# First Summer Flowers (PIX)



## Rebbetzin (Jun 9, 2011)

This morning I took a couple of photos in the garden.

This is the first Sunflower!!







And the PVC arch has some Blue Morning Glory Flowers on it!






You would never know from the nice clear sky that we have so many fires burning all around us here.  My daughter in Colorado was complaining of all the smoke in the air the other day from the Arizona fires,
Here are a couple of her photos to show me what she was seeing up there.

This is how it normally looks.






And this is how it looked on June 7 2011






The winds carried the smoke away from us, I heard on the news they were detecting smoke in the Midwest from our fires here in Arizona.


----------



## DonnaBelle (Jun 9, 2011)

Beautiful sunflowers!!  I had been thinking about our Arizona neighbors.  No smoke here in our part of Oklahoma yet.

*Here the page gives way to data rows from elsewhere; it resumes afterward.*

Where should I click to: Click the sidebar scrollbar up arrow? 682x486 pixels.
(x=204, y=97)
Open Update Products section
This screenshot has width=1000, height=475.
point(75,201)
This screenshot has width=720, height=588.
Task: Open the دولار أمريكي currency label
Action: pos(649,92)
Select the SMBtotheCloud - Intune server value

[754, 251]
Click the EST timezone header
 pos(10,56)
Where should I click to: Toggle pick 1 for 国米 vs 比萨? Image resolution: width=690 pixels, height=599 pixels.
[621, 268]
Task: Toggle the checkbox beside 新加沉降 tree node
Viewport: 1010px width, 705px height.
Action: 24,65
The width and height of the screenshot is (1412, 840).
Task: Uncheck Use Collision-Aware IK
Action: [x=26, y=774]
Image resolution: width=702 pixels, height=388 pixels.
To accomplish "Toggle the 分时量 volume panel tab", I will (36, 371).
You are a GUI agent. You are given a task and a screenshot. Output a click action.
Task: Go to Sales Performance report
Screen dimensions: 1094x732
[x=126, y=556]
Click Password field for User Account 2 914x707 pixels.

Here's hoping the fires are brought under control soon.

We have sure had a lot of bad weather and events in our country recently.

What's next?  The plague of locusts??

DonnaBelle


----------



## Rebbetzin (Jun 9, 2011)

DonnaBelle said:
			
		

> Beautiful sunflowers!!  I had been thinking about our Arizona neighbors.  No smoke here in our part of Oklahoma yet.
> 
> Here's hoping the fires are brought under control soon.
> 
> ...


No, next is the War of Ezekiel 38.....


----------



## elevan (Jun 10, 2011)

I always enjoy looking at your pictures


----------